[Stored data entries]
┄┄┄┄┄┄┄┄┄┄┄┄┄┄┄┄┄┄┄┄
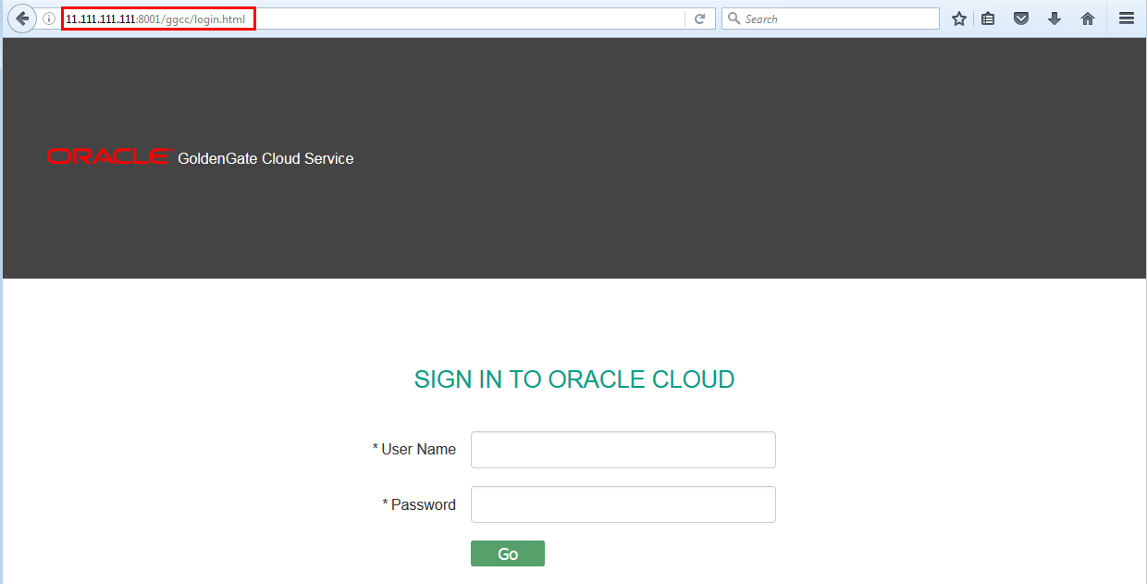Image resolution: width=1147 pixels, height=584 pixels.
Task: Click the Search input box
Action: click(823, 18)
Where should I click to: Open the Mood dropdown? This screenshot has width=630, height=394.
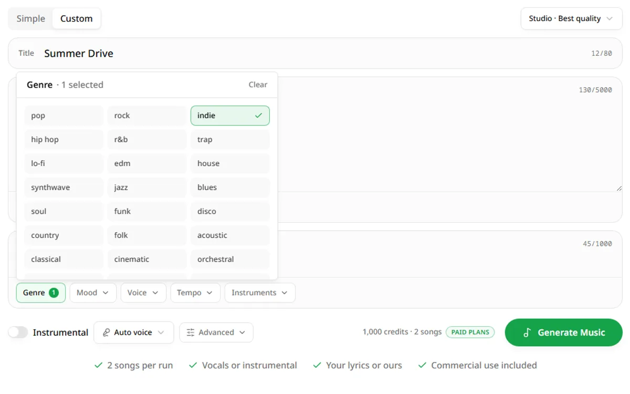(93, 293)
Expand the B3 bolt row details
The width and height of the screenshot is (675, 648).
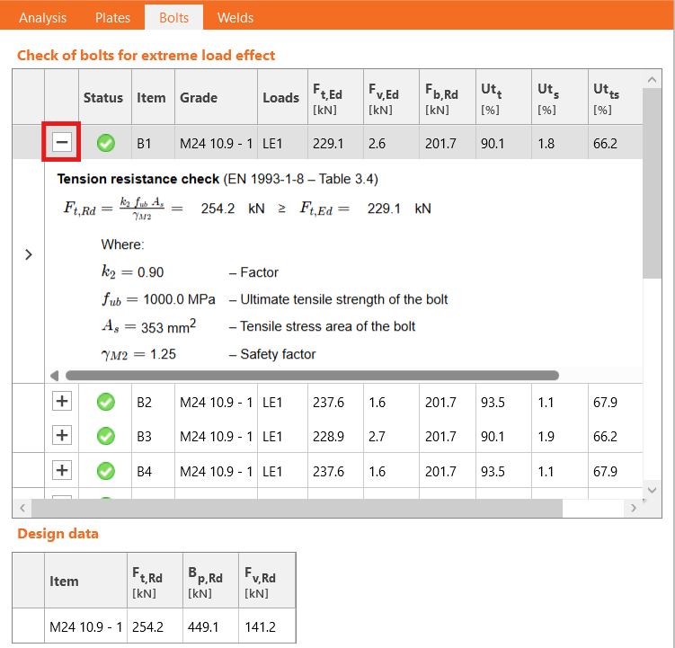[x=62, y=436]

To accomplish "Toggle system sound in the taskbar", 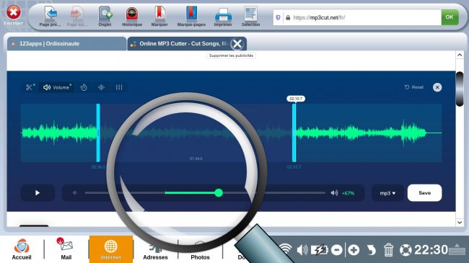I will [x=302, y=249].
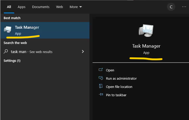
Task: Open the three-dot options menu
Action: click(184, 7)
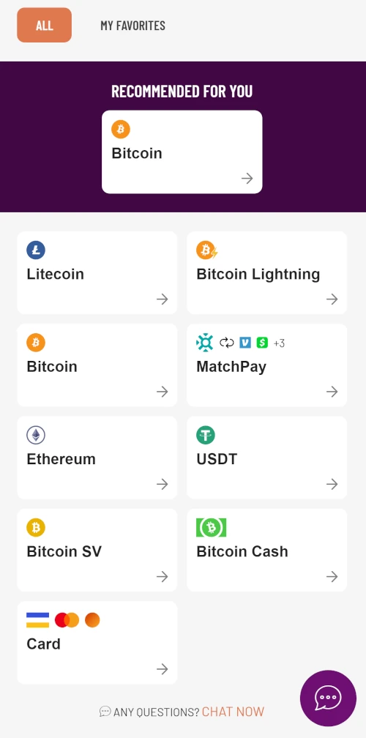Click the Ethereum diamond icon

coord(36,436)
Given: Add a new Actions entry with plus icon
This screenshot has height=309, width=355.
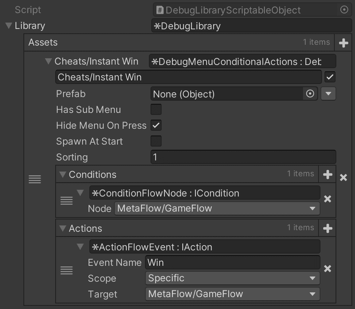Looking at the screenshot, I should pos(328,228).
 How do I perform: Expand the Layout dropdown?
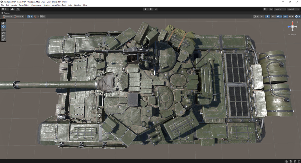pyautogui.click(x=293, y=9)
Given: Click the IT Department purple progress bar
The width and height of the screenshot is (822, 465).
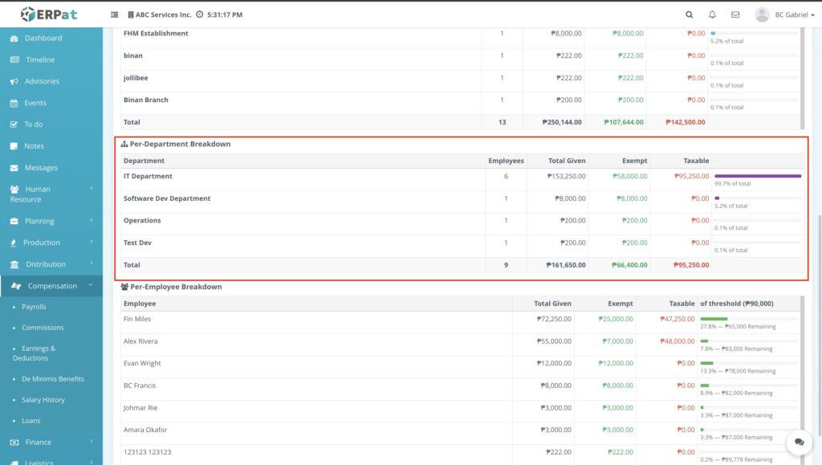Looking at the screenshot, I should [757, 176].
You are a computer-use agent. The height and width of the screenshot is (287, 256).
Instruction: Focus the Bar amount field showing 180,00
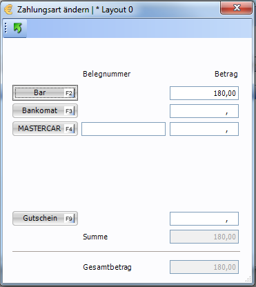click(204, 93)
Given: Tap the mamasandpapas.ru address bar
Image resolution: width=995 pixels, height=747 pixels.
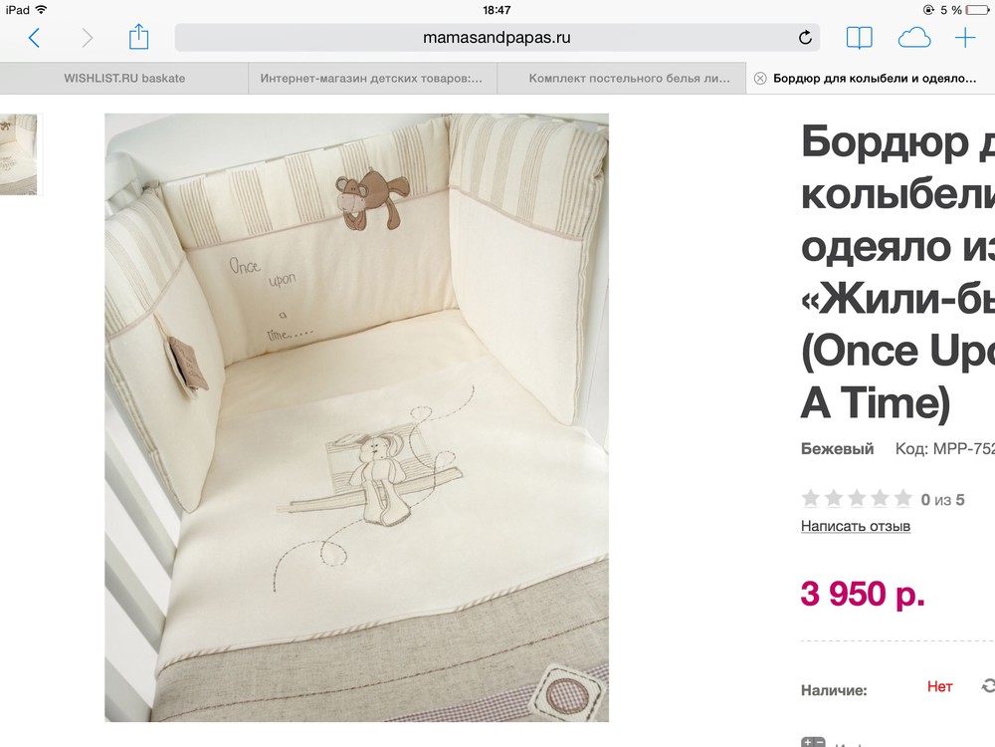Looking at the screenshot, I should (x=497, y=38).
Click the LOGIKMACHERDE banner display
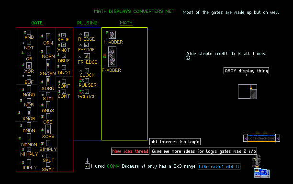293x184 pixels. (x=261, y=138)
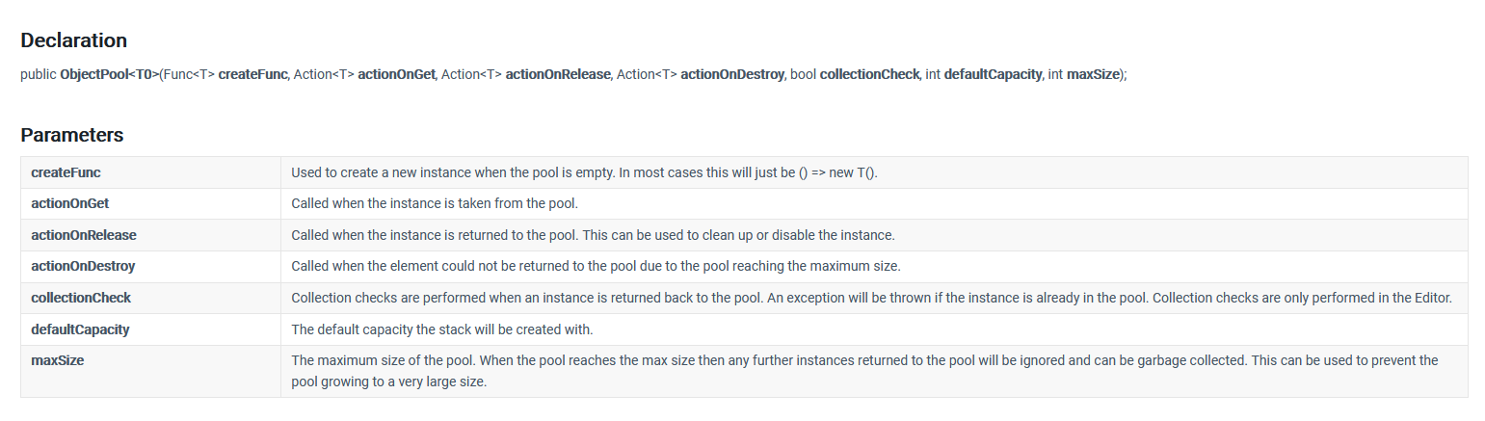Select the createFunc parameter table cell
This screenshot has width=1485, height=421.
pyautogui.click(x=151, y=172)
┄┄┄┄┄┄┄┄┄┄┄┄┄┄┄┄┄┄┄┄
> **What the task requires**: Would you filter the records and copy out each line containing "Given"?

> **Response area**:
Given: Add a new Actions entry with plus icon
Given: Click the IT Department purple progress bar
Given: Tap the mamasandpapas.ru address bar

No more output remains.